At this point, you might be exasperated; OK, if everyone is using “generative AI” to mean creative generation, why not just go with it?

Well, because that leaves us with no room to describe 90% of generative AI technologies.

Consider DolphinGemma, a generative AI LLM that simply lets us talk to dolphins, or MedGemma, a generative AI LLM that helps read X-rays.

If we allow this language to be hijacked, we will have no way to discuss these uses of generative AI.

And while we’re at it…

This debate is also kind of co-opting the term “assistive.” Assistive technology usually refers to technologies for people with disabilities, such as screen readers.

But people are using “assistive AI” to mean things like “summarizes meetings so I don’t need to attend them” or “automates Jira because everyone hates Jira.”

It’s a way to ethically launder a utility under a term that is already known to be morally pure.

Have your cake, eat it too

Here’s the reality: people are slotting AI into buckets to feel better.

There’s now the AI “I really want to use and feel good using” and the AI “I don’t want to use and feel other people should feel bad about using.”

From the start, this was the very real and present danger of attaching moralism to a technology.

And don’t get me wrong. There is a very real distinction between AI systems that generate creative works and other forms of AI/ML and generative AI. 

But that distinction isn’t “generative AI.” We can call it something else, anything else — plagiarism machine, stochastic parrot, genAI (derogatory), whatever you want.

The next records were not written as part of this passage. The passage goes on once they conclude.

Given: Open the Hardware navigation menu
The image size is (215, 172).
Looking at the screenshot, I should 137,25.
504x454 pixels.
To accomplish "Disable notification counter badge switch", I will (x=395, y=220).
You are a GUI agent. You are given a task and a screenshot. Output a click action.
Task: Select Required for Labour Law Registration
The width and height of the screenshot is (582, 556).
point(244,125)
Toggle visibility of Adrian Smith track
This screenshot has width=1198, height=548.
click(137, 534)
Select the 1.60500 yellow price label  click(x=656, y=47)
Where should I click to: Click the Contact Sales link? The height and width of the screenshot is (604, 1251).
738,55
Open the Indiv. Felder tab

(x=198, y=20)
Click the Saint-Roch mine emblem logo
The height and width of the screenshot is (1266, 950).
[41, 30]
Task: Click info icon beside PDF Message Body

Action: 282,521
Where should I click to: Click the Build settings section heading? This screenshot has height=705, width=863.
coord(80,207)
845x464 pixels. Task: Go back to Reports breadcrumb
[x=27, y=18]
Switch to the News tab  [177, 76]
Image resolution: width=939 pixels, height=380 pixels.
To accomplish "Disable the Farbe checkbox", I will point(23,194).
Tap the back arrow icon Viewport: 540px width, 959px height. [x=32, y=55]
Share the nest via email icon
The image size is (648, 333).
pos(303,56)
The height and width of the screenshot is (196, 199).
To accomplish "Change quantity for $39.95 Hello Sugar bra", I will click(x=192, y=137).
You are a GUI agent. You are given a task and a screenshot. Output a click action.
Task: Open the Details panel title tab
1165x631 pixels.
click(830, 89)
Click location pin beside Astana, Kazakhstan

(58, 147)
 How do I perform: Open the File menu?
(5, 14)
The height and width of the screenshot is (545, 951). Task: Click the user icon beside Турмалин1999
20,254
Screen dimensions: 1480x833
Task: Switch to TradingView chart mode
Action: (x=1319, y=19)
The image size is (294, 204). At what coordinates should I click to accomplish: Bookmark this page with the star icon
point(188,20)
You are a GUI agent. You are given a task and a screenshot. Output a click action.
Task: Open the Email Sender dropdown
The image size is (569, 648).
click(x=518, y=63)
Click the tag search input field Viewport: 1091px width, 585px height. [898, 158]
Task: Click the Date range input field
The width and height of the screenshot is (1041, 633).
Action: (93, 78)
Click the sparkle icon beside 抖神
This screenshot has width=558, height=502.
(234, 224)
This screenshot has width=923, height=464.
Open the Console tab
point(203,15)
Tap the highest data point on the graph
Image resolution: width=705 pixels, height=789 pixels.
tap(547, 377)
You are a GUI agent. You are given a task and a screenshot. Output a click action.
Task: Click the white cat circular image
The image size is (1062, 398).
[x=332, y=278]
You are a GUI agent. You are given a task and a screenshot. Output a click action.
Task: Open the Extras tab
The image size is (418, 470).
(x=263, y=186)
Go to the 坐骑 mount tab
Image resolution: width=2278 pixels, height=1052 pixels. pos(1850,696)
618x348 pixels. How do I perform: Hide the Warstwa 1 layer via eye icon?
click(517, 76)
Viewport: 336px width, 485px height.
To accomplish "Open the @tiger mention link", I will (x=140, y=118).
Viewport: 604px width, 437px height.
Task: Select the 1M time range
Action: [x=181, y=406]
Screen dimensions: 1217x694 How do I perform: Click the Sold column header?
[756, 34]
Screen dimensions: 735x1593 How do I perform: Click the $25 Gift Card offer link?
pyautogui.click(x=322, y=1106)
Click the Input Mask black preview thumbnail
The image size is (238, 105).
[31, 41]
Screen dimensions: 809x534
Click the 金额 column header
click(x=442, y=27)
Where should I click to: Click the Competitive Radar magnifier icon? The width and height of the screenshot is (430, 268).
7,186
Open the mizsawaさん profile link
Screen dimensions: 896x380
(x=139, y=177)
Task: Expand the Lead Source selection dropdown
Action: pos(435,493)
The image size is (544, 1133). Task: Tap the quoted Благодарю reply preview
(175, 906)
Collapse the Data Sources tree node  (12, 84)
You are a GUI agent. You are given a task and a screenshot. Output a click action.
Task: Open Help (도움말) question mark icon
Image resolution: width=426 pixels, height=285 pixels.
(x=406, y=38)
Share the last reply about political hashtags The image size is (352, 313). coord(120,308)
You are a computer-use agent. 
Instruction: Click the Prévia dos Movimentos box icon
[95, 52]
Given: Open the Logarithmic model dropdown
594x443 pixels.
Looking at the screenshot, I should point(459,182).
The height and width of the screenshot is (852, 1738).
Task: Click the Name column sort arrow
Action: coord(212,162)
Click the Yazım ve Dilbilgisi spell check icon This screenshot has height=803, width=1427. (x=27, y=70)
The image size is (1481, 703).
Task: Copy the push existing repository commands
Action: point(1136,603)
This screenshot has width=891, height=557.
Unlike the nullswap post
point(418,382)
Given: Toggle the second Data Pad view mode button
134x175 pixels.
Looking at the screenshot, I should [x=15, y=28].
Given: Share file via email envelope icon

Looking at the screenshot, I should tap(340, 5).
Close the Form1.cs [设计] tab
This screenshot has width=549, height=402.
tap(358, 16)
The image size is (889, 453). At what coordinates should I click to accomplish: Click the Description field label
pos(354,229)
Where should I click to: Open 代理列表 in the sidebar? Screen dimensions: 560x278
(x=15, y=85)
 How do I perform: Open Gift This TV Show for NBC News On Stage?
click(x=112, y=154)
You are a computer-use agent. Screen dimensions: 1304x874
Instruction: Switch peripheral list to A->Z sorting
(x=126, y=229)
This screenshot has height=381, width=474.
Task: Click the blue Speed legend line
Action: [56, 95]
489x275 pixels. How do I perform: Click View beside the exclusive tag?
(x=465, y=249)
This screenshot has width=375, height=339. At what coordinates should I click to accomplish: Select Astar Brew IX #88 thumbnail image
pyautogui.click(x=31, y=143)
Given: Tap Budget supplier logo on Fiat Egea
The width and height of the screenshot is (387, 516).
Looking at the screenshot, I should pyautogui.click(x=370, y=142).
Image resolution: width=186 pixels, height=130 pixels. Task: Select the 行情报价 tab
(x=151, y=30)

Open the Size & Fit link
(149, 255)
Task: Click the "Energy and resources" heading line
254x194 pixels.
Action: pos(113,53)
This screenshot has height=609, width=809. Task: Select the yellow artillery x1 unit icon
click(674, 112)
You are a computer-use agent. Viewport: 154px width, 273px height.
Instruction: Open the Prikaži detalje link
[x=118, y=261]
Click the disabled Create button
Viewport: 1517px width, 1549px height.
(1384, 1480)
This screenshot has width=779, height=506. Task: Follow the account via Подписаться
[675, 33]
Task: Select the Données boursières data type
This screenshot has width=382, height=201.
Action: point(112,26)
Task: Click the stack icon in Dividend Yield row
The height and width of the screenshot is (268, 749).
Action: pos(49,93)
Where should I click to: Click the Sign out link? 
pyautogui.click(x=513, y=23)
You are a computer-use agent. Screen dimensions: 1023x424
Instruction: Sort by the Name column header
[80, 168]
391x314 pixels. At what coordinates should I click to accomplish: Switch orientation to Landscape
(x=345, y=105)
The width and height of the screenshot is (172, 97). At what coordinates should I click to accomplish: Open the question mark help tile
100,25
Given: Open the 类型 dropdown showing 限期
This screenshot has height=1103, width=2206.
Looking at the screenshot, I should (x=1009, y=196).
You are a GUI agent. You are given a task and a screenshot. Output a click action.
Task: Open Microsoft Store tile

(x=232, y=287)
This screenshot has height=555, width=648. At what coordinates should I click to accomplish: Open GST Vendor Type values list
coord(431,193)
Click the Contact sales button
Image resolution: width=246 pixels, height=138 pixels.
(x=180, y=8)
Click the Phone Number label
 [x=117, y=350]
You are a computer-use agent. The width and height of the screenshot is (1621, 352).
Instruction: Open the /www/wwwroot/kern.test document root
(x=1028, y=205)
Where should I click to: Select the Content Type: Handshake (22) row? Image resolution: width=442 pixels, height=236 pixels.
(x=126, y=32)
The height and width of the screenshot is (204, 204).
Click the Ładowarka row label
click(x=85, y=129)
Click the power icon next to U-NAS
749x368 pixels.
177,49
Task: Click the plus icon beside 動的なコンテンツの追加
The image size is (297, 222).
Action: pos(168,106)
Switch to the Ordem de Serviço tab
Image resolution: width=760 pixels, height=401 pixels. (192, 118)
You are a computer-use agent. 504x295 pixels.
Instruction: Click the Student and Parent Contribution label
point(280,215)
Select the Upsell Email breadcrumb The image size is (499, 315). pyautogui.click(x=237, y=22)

But we do need to make the distinction.

One major issue is that this is driving needless conflict. A continued confusion between AI, ML, LLM, and GenAI means that no one knows whether they are doing the right or wrong thing — and they’re constantly accusing each other of doing the wrong thing.

But a broader issue is that not understanding this technology renders opinions meaningless on a grand scale. Companies won’t regulate themselves if we don’t understand what needs to be regulated; they won’t follow ethical guidelines if we don’t understand what we want.